### Exercise details
Turn the lines of these records into a numbered list, skipping any blank lines. Leave the pictures out of your answer.

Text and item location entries
>>

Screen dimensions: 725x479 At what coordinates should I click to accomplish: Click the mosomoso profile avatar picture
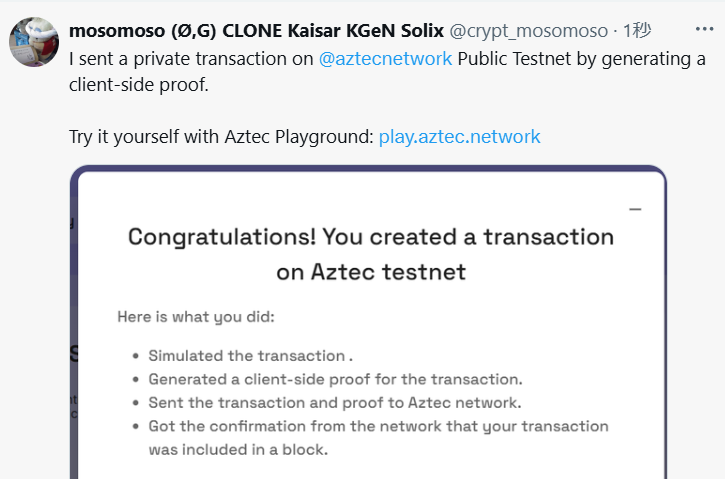pos(34,42)
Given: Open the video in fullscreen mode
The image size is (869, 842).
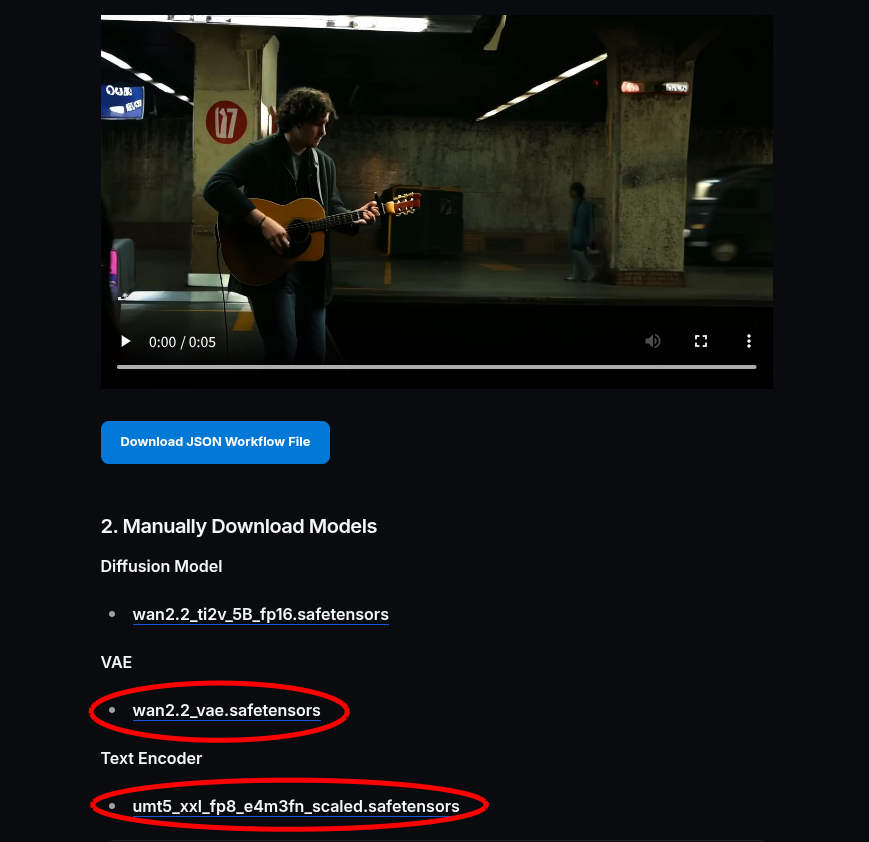Looking at the screenshot, I should 701,341.
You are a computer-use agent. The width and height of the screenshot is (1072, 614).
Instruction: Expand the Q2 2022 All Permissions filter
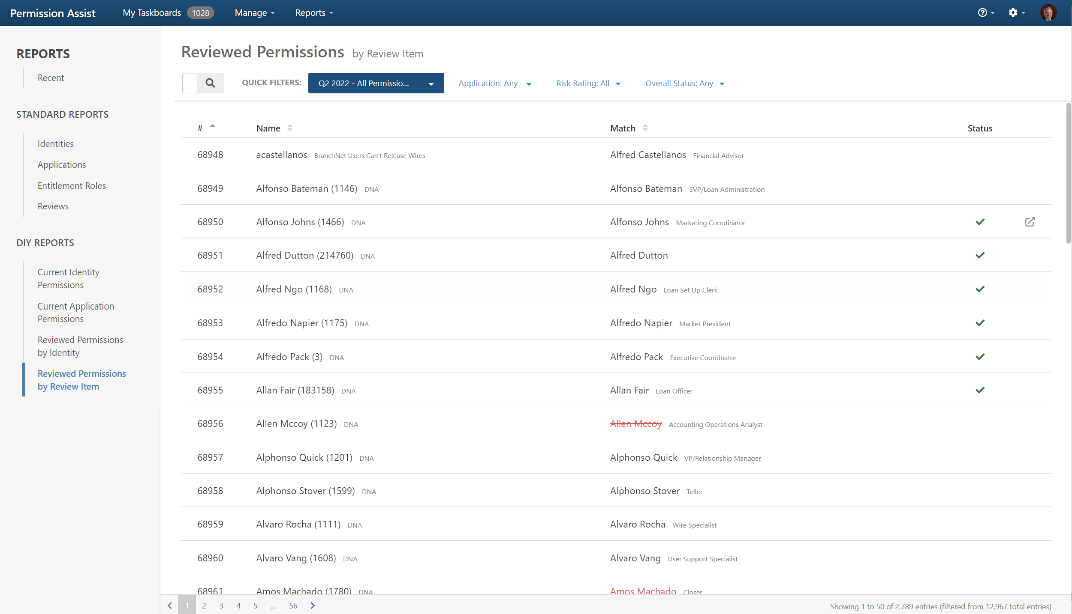tap(375, 84)
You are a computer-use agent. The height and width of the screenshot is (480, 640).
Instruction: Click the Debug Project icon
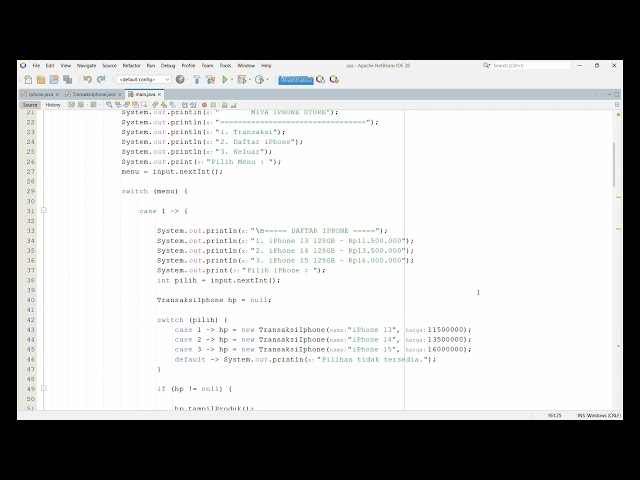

<<

### Solution
1. Screen dimensions: 725x479 At what coordinates should I click to accomplish: Click the mosomoso profile avatar picture
2. pos(34,42)
3. Given: Open the video in fullscreen mode
4. The image size is (869, 842).
5. Looking at the screenshot, I should 701,341.
6. You are a computer-use agent. The width and height of the screenshot is (1072, 614).
7. Instruction: Expand the Q2 2022 All Permissions filter
8. tap(375, 84)
9. You are a computer-use agent. The height and width of the screenshot is (480, 640).
10. Instruction: Click the Debug Project icon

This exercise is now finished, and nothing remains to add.